• [Problem to work on]
Answer these from the hymn passage below:
1. In what year did the Arab attack on Constantinople take place?
2. Who translated the hymn?
3. Which council officially blessed the word Theotokos, and in what year?

• [Excerpted passage]

════════════════

This hymn was written in thanksgiving for the deliverance of Constantinople, capital of the Roman Empire, from attack by Arabs in 826, and was sung thereafter whenever the city was again besieged. It is therefore a thanksgiving for past deliverance, but also a plea for present help.

To Our Leader in Battle.

TO thee, our leader in battle and defender, O Theotokos,* we thy servants,* delivered from calamity, offer hymns of victory and thanksgiving. Since thou art invincible in power, set us free from every peril, that we might cry to thee: Hail, Bride without bridegroom.*

Translated by Isabel Hapgood

* A Greek word meaning ‘she who gave birth to God’, sometimes translated Birthgiver of God or (less precisely) Mother of God. It emphasises the reality of the Incarnation: if Jesus was merely a very holy man, then we cannot call Mary Theotokos. The word was officially blessed by the Council of Ephesus in 431.

* Thus in the Russian; in the Greek, ‘I thy city.’ For the background events to this hymn, see Our Lady’s Mantle.

* A reference to the fact that Mary bore God’s Son as her own child, and in that sense was his bride, but she had no earthly husband: she was betrothed to Joseph, but never married to him.

════════════════

• [Given information]
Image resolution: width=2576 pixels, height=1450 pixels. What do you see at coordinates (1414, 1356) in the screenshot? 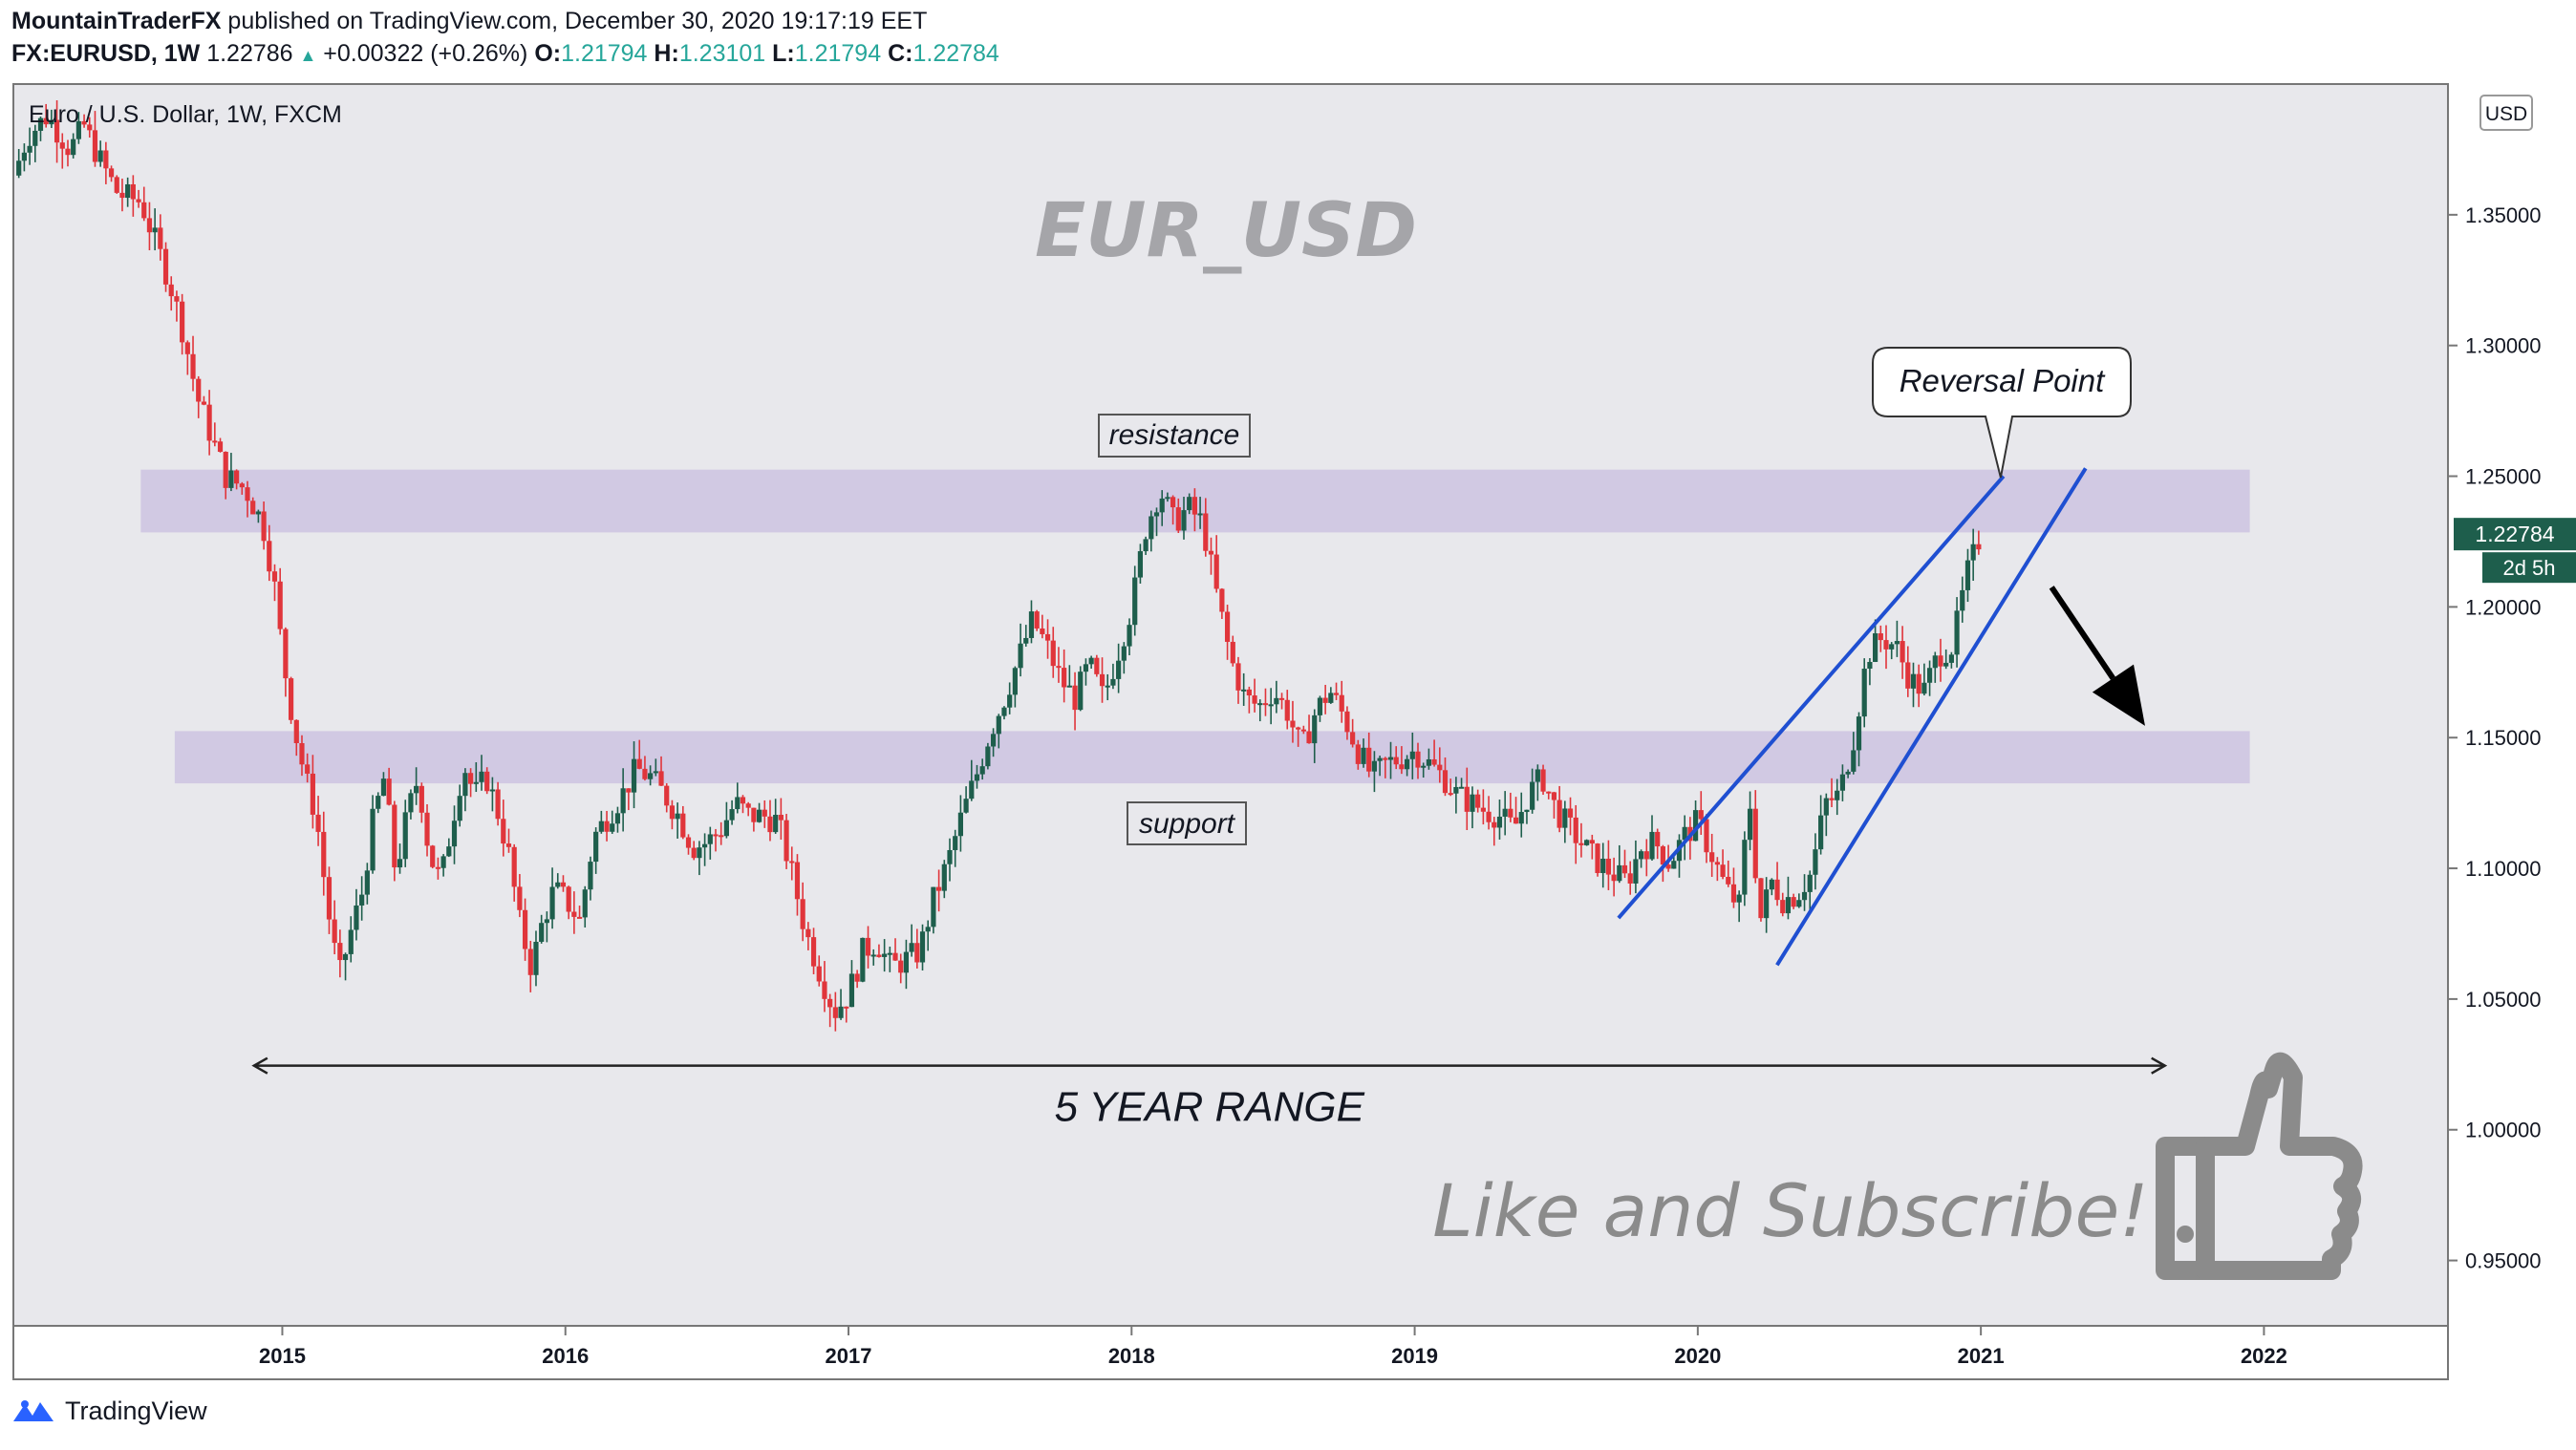
I see `x-tick-label: 2019` at bounding box center [1414, 1356].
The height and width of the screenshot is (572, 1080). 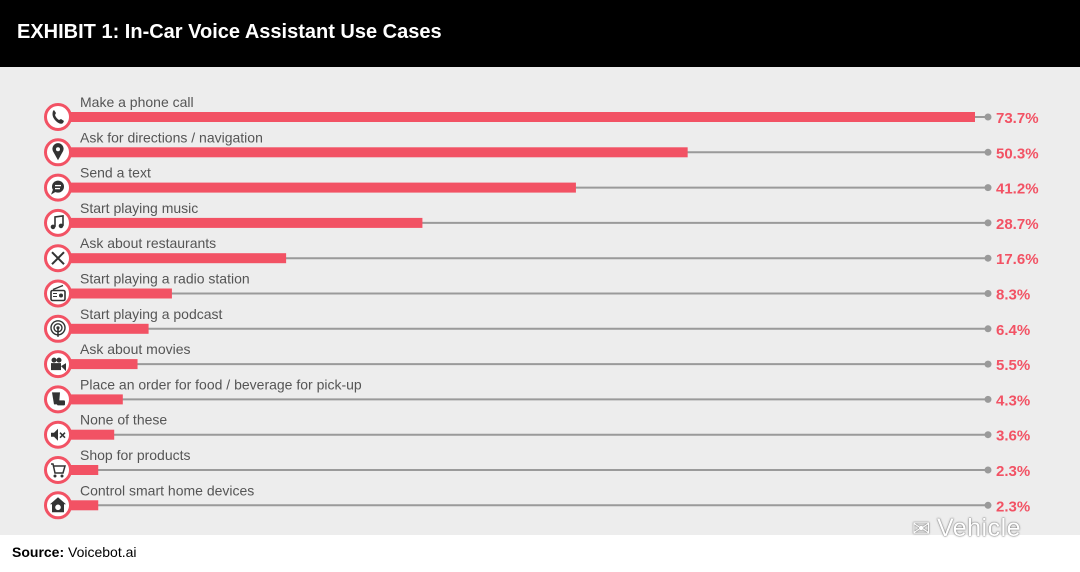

════════════════

• [Answer space]
1. 826
2. Isabel Hapgood
3. The Council of Ephesus, in 431